• _Your goal_
Among the lines below, keep only those from the one containing "Task: Open the Help menu" through the one containing "Viewport: 474px width, 377px height.", and reproduce them exactly.

• _Data for processing_

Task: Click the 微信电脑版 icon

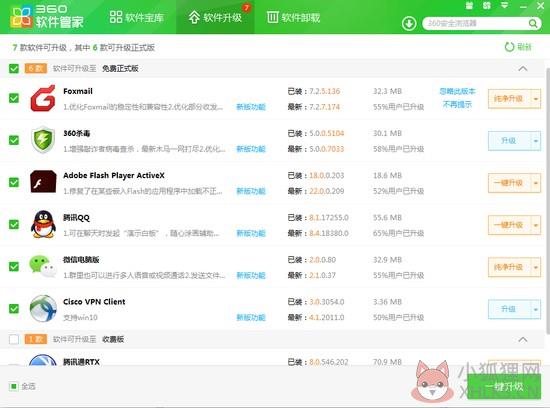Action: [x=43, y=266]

...

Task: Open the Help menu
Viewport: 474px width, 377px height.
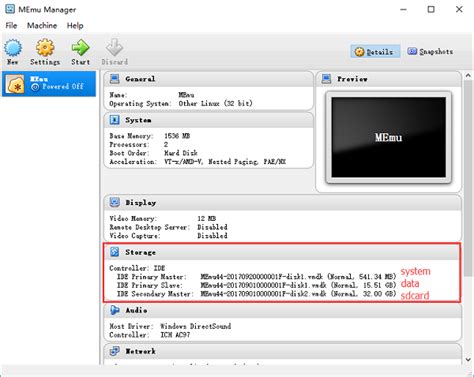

...

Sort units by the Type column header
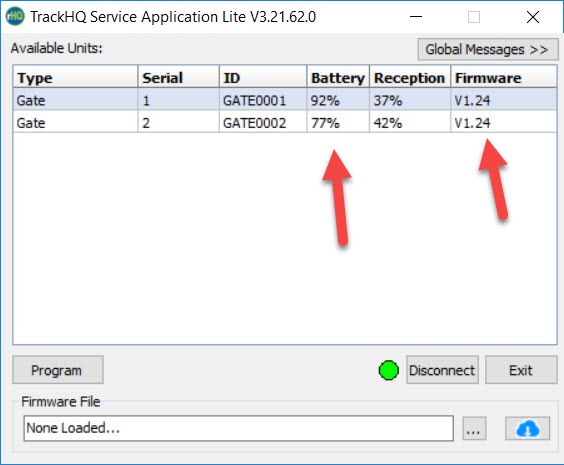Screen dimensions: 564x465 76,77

• _Task output_
Task: Open the Help menu
Viewport: 474px width, 377px height.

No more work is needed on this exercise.